Could you rewrite the data starting at the line that contains "Task: Open the event details calendar tab" and ending at the end of the data, with "slider handle" replaced by "slider knob" and everything else unchanged? Leave the pictures out of your answer.

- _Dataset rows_
start

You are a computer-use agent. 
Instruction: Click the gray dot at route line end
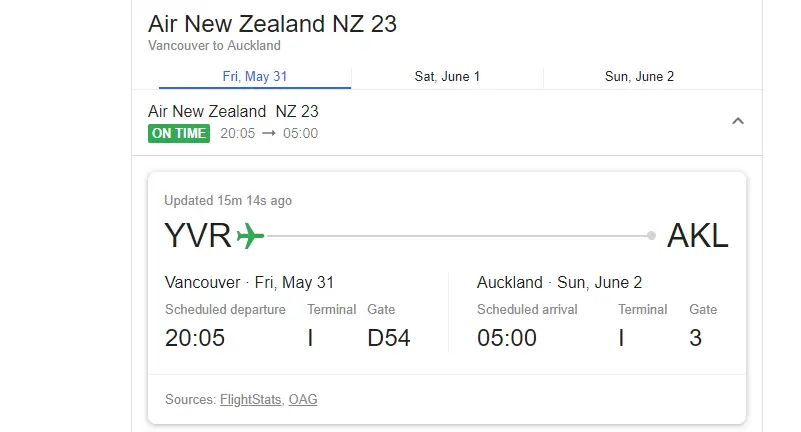[651, 235]
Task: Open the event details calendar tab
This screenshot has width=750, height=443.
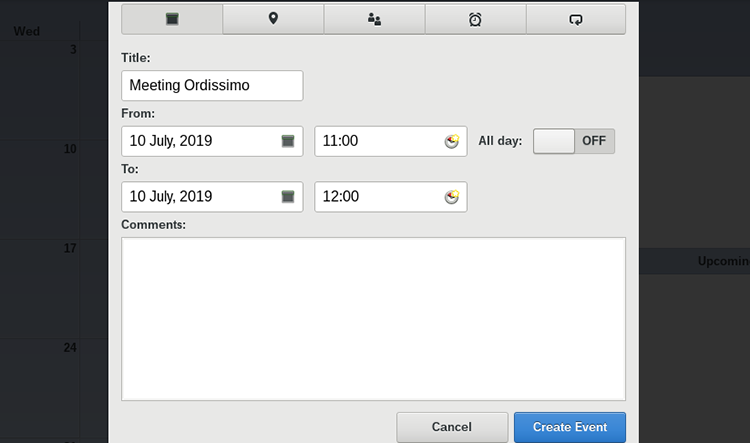Action: coord(172,19)
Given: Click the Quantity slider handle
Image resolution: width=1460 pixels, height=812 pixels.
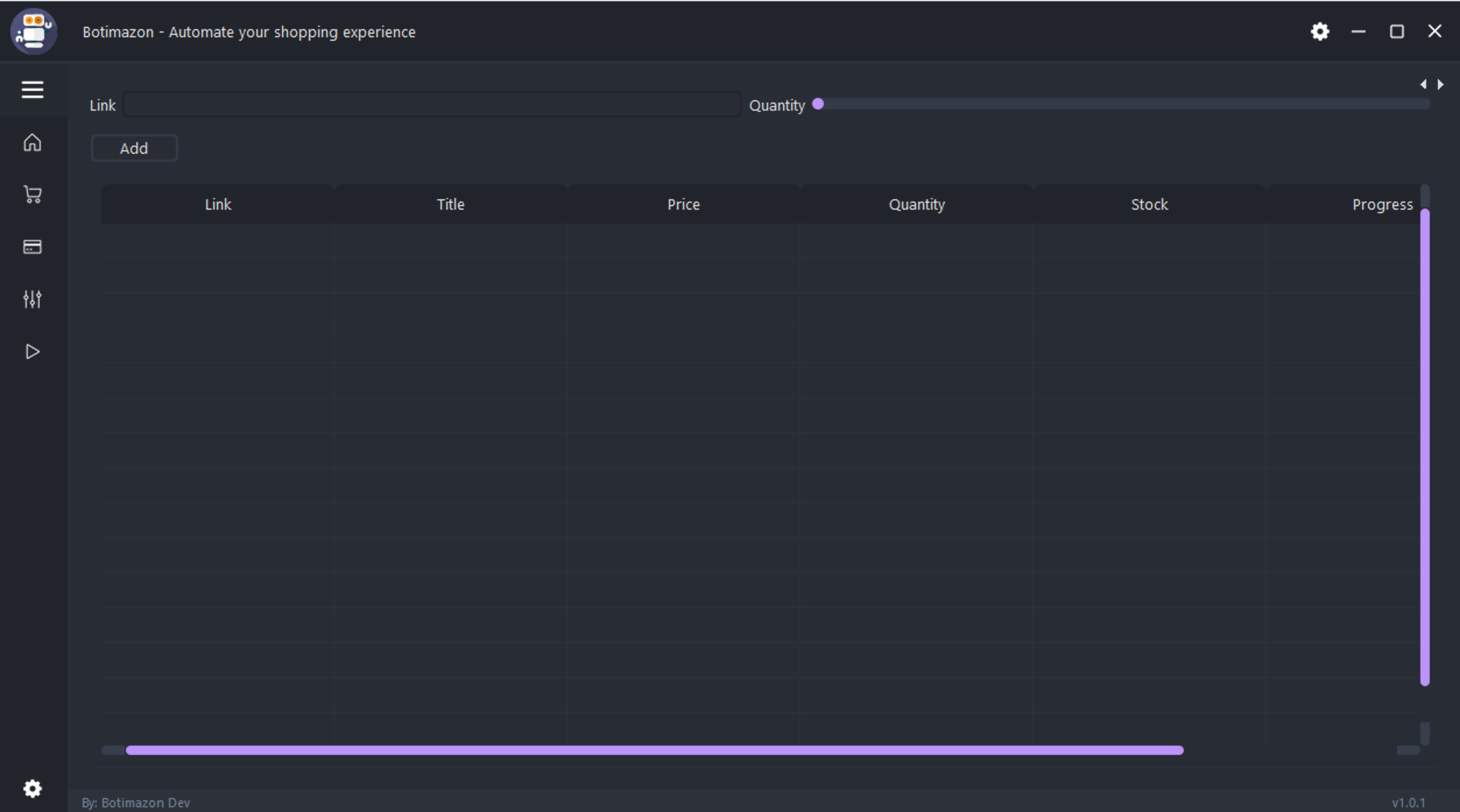Looking at the screenshot, I should 818,104.
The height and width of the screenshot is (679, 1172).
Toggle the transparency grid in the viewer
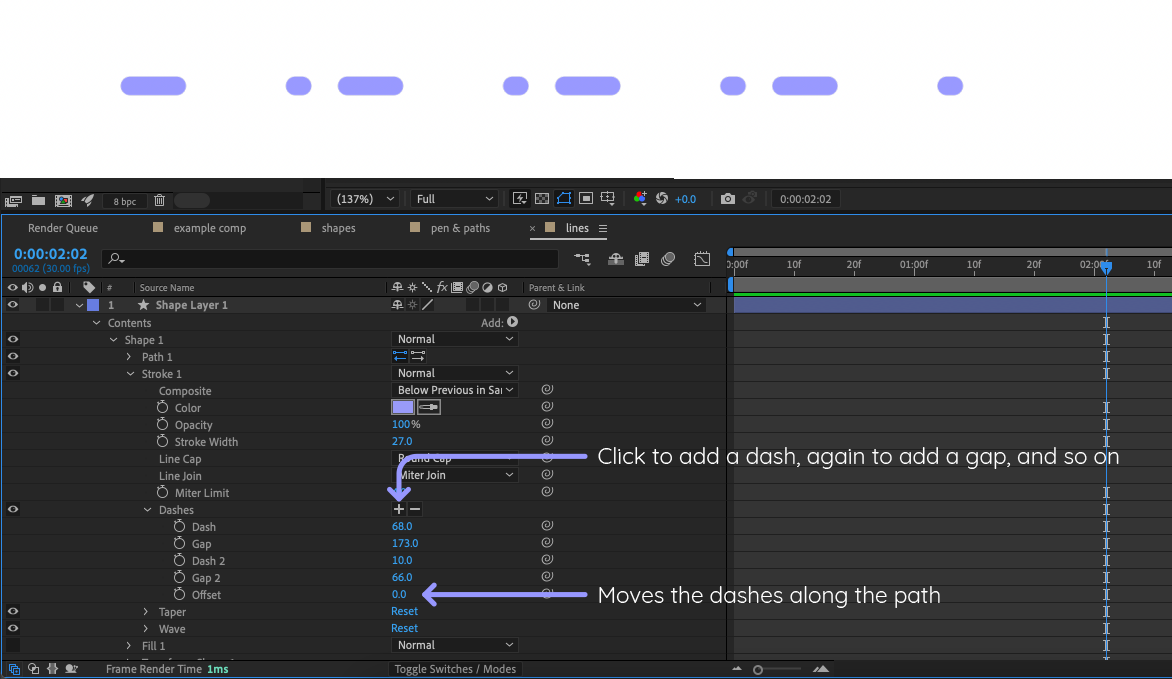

end

- _RESULT OF THIS EXERCISE_
Task: Open the event details calendar tab
This screenshot has width=750, height=443.
Action: coord(172,19)
Given: Click the Quantity slider knob
Image resolution: width=1460 pixels, height=812 pixels.
Looking at the screenshot, I should 818,104.
The height and width of the screenshot is (679, 1172).
Toggle the transparency grid in the viewer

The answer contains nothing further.